The unemployment rate in the UK has dropped to 4.9 per cent, with the total number of people not in work from March to May falling to 1.65 million, the latest figures from the Office for National Statistics show.
The rate of unemployment in the country is now at its lowest since July 2005, although some expert analysts have said that the outcome of the EU referendum on June 24th means that this positive trend will most likely not continue for that much longer, the BBC reports.
The Bank of England stated that the majority of businesses asked said they do not expect a near-term impact from the vote on hiring or investment plans, but approximately one-third did admit that there could well be some negative impact on their plans over the coming year.
UK economist at Capital Economics Paul Hollingsworth told the news source: "The vote to leave the EU will almost certainly now cause some firms to put hiring decisions on hold or cut back headcounts altogether.
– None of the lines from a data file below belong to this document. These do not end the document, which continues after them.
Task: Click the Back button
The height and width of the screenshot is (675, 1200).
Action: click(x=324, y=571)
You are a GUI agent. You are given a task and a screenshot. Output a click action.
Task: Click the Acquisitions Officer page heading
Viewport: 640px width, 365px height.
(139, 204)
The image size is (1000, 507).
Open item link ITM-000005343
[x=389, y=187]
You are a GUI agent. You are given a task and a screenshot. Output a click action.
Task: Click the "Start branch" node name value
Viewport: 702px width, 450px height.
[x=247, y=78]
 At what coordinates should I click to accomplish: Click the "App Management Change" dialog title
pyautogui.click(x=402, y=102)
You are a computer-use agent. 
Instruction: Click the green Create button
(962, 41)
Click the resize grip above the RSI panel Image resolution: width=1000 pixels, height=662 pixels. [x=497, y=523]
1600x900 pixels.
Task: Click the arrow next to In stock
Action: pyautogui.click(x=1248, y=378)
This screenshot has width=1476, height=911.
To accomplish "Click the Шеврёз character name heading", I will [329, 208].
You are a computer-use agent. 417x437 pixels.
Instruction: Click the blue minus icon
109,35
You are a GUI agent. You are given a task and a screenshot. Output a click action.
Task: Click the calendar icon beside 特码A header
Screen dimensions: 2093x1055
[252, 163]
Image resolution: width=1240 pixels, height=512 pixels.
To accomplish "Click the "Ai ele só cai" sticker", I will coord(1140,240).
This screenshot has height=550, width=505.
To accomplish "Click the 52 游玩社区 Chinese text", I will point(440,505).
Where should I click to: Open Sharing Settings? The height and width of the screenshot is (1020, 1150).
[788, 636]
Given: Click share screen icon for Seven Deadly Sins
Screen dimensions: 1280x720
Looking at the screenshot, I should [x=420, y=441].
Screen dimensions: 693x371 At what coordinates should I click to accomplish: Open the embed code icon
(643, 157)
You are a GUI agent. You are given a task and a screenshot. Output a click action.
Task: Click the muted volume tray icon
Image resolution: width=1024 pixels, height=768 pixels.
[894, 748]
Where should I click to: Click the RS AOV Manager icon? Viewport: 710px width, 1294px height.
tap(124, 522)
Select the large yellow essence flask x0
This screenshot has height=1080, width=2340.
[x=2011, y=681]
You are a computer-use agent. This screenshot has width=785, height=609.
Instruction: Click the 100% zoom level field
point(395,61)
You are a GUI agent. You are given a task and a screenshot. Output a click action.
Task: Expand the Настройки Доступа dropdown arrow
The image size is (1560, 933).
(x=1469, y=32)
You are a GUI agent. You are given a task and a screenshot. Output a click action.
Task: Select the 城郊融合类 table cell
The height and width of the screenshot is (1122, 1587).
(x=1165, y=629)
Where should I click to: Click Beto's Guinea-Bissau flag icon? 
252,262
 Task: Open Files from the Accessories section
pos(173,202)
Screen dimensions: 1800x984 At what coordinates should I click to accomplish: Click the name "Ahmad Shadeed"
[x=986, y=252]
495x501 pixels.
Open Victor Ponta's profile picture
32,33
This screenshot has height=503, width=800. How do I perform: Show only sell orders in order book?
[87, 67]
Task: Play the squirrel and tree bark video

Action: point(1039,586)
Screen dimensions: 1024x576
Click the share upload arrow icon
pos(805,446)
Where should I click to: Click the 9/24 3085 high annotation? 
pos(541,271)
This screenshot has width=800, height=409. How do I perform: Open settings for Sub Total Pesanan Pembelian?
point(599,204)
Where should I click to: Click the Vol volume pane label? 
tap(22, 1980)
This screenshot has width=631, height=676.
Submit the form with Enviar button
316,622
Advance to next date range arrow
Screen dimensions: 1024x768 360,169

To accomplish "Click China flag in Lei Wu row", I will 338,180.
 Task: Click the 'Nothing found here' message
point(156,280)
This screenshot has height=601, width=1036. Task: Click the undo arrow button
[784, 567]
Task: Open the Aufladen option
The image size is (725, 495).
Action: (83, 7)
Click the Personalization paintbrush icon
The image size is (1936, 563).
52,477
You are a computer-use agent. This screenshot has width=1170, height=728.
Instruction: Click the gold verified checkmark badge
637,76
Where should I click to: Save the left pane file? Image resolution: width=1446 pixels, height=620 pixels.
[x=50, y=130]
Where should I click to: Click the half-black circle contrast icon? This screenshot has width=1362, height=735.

Indeed, we expect the unemployment rate to begin to drift up over the coming quarters. The upshot is that these may be the best set of labour market figures for a while."
The uncertainty surrounding Brexit and what's going to happen over the next couple of years will undoubtedly be at the forefront of many business owners' minds, as well as their employees'. Many will be concerned about their job security and whether fresh redundancies will be made, but it's very much a wait-and-see approach that companies have to take at the moment.
If you do have people leaving the workforce, it's important to send out exit surveys to find out why they're leaving and what they're going to do next. This will help you identify any emerging trends or problems with how you run your company, as perceived by your staff members, so that any necessary changes can be made.